Memakan Daging dan Keju Produksi Negara-Negara Kristen
HUKUM MEMAKAN DAGING IMPORT
Oleh
Syaikh Muhammad Nashiruddin Al-Albani
Pertanyaan
Syaikh Muhammad Nashiruddin Al-Albani ditanya : Apa hukumnya memakan daging import?
Jawaban
Daging (import) ini ada dua kemungkinan yaitu hewan yang boleh dimakan dan tidak boleh dimakan. Hewan yang boleh dimakan terbagi menjadi dua kemungkinan :
- Sembelihan ahli kitab, ini bisa berupa.
– Disembelih secara syari’at maka halal dimakan
– Dibunuh dengan cara (yang tidak syar’i), maka haram dimakan, karena kita tidak mengetahuinya dengan jelas. Nabi bersabda : ” دَعْ مَا يَرِيْبُكَ إِلَى مَا لاَ يَرِيْبُكَ Tinggalkan apa yang meragukanmu, lakukan apa yang tidak meragukanmu“. - Bukan sembelihan ahli kitab, maka hukumnya haram.
Daging hewan yang tidak dimakan sembelihannya (hewan yang haram dimakan) maka ini hukumnya haram.
HUKUM MEMAKAN KEJU YANG DIPRODUKSI OLEH NEGARA-NEGARA KRISTEN
Pertanyaan
Syaikh Muhammad Nashiruddin Al-Albani ditanya : Sebagian keju yang diproduksi oleh negara-negara Kristen mencantumkan bahwa sebagian materi penyusunnya adalah senyawa yang diambil dari lambung sapi untuk proses fermentasi. Jika diduga kuat bahwa sapi tersebut tidak disembelih sesuai dengan syariat, maka apakah senyawa tadi juga menjadi haram karena ia mengikuti hukum sembelihannya (yaitu sapi yang tidak disembelih sesuai syari’at yang hukumnya haram,-pent)?
Jawaban
Tidak, karena para sahabat memakan keju yang mereka peroleh dari negeri Persia.

■ **INFORMASI TERCATAT**:

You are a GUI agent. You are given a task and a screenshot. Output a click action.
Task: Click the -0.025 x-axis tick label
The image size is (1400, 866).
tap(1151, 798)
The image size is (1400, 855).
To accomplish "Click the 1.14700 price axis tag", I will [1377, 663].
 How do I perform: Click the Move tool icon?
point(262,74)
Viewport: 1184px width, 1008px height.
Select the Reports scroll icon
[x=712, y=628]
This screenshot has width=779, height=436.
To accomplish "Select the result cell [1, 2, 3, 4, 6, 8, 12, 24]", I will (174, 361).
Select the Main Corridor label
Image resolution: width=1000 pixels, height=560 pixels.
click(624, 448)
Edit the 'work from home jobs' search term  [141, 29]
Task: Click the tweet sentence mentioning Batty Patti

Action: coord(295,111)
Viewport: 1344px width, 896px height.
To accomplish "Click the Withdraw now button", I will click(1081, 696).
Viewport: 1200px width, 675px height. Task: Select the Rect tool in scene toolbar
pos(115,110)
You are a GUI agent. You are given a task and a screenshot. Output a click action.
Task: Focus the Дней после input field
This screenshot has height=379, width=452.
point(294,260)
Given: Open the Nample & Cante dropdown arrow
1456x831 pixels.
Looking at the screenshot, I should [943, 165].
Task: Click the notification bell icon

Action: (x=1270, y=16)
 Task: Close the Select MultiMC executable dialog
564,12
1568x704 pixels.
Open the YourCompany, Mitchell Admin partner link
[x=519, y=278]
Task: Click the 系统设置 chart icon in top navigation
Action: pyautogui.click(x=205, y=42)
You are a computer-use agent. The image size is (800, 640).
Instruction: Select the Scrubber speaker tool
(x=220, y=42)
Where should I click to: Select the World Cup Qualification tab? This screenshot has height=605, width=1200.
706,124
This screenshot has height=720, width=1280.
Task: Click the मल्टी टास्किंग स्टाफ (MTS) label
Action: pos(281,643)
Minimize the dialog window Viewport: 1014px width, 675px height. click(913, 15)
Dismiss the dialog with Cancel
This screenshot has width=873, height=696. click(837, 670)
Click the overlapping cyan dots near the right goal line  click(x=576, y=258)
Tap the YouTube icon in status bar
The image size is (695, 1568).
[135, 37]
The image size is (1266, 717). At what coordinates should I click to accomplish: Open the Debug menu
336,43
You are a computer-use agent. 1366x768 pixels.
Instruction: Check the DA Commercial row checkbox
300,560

■ **SOAL TERTULIS**: Tuliskan ulang seluruh teks tentang hukum memakan daging impor dan keju tanpa mengubah apa pun. Jawablah hanya berdasarkan teks.

■ **JAWABAN**:
Memakan Daging dan Keju Produksi Negara-Negara Kristen
HUKUM MEMAKAN DAGING IMPORT
Oleh
Syaikh Muhammad Nashiruddin Al-Albani
Pertanyaan
Syaikh Muhammad Nashiruddin Al-Albani ditanya : Apa hukumnya memakan daging import?
Jawaban
Daging (import) ini ada dua kemungkinan yaitu hewan yang boleh dimakan dan tidak boleh dimakan. Hewan yang boleh dimakan terbagi menjadi dua kemungkinan :
- Sembelihan ahli kitab, ini bisa berupa.
– Disembelih secara syari’at maka halal dimakan
– Dibunuh dengan cara (yang tidak syar’i), maka haram dimakan, karena kita tidak mengetahuinya dengan jelas. Nabi bersabda : ” دَعْ مَا يَرِيْبُكَ إِلَى مَا لاَ يَرِيْبُكَ Tinggalkan apa yang meragukanmu, lakukan apa yang tidak meragukanmu“. - Bukan sembelihan ahli kitab, maka hukumnya haram.
Daging hewan yang tidak dimakan sembelihannya (hewan yang haram dimakan) maka ini hukumnya haram.
HUKUM MEMAKAN KEJU YANG DIPRODUKSI OLEH NEGARA-NEGARA KRISTEN
Pertanyaan
Syaikh Muhammad Nashiruddin Al-Albani ditanya : Sebagian keju yang diproduksi oleh negara-negara Kristen mencantumkan bahwa sebagian materi penyusunnya adalah senyawa yang diambil dari lambung sapi untuk proses fermentasi. Jika diduga kuat bahwa sapi tersebut tidak disembelih sesuai dengan syariat, maka apakah senyawa tadi juga menjadi haram karena ia mengikuti hukum sembelihannya (yaitu sapi yang tidak disembelih sesuai syari’at yang hukumnya haram,-pent)?
Jawaban
Tidak, karena para sahabat memakan keju yang mereka peroleh dari negeri Persia.